*Activity*.
Quote the listing from its first line through the line that contains "coordinates (703, 862).", inclusive, reproducing each line word for word.

*** Opening of Entries shown ***

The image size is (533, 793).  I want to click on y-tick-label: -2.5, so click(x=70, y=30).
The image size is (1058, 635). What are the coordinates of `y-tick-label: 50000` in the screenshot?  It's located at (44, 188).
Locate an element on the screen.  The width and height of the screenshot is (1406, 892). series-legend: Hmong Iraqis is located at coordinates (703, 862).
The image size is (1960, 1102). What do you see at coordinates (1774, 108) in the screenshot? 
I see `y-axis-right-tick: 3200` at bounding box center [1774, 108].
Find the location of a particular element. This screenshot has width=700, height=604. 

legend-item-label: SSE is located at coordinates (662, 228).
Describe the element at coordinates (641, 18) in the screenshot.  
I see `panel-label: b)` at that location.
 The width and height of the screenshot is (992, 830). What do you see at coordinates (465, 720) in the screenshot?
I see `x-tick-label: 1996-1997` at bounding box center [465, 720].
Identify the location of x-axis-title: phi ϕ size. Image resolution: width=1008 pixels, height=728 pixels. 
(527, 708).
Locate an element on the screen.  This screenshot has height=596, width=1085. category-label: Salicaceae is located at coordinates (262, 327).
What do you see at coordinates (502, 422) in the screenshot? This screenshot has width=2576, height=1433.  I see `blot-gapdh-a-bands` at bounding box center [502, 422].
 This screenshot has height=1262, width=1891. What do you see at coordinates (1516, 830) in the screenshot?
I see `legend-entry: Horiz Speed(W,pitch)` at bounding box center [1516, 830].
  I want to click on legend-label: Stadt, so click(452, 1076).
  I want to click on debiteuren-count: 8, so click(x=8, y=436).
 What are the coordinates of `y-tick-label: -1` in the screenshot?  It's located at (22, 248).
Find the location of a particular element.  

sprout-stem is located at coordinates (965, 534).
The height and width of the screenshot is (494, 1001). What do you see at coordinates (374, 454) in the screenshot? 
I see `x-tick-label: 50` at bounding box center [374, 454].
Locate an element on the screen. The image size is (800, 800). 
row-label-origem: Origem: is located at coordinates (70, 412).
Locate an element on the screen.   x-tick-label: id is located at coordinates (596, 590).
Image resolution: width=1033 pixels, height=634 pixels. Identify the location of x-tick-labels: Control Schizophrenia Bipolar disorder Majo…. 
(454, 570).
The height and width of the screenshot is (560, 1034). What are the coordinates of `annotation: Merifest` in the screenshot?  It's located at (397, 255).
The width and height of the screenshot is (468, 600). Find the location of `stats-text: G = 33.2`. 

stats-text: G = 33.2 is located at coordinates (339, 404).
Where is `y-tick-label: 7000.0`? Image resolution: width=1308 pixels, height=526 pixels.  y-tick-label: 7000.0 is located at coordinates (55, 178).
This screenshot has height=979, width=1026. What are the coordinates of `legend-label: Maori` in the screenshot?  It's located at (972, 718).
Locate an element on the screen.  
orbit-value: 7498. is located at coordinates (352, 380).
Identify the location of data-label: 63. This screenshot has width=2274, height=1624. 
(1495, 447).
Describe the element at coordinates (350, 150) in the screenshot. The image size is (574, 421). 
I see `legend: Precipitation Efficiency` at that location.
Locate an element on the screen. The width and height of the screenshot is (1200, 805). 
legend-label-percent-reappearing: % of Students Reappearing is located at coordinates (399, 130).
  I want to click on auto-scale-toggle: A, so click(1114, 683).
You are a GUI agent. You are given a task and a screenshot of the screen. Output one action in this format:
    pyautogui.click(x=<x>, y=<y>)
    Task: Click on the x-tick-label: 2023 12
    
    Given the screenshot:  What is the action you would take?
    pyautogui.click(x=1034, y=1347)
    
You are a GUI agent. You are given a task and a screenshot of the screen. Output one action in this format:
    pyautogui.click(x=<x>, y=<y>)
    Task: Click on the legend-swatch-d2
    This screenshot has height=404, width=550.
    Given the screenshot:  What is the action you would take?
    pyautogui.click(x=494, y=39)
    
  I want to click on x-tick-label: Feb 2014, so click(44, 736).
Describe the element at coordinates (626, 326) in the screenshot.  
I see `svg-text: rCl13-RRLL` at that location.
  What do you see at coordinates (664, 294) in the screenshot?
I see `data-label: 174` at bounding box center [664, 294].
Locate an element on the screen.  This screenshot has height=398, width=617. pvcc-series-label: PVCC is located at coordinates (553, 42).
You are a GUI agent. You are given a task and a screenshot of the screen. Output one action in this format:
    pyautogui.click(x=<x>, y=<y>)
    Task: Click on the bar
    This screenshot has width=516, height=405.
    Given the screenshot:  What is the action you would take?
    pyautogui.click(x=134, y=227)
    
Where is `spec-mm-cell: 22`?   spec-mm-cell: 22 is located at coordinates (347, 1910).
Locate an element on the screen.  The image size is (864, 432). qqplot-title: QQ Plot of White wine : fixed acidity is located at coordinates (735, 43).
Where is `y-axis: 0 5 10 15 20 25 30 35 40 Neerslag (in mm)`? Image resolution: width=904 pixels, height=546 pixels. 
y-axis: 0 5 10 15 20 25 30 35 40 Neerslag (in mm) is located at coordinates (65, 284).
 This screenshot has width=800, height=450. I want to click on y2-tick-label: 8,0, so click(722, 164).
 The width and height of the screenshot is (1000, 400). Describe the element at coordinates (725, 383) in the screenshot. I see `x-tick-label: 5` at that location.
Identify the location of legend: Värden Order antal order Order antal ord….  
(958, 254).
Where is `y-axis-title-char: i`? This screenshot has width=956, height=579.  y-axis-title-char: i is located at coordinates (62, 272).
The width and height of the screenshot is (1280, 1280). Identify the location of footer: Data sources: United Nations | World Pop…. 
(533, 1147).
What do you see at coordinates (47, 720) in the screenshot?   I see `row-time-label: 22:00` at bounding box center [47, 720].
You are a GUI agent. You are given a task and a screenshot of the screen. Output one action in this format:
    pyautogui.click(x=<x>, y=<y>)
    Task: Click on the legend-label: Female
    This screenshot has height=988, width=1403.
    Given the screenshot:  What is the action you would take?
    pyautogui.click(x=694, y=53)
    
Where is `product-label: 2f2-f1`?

*** Close of Entries shown ***

*Written solution*.
The image size is (533, 793).  I want to click on y-tick-label: -2.5, so click(x=70, y=30).
The image size is (1058, 635). What are the coordinates of `y-tick-label: 50000` in the screenshot?  It's located at (44, 188).
Locate an element on the screen.  The width and height of the screenshot is (1406, 892). series-legend: Hmong Iraqis is located at coordinates (703, 862).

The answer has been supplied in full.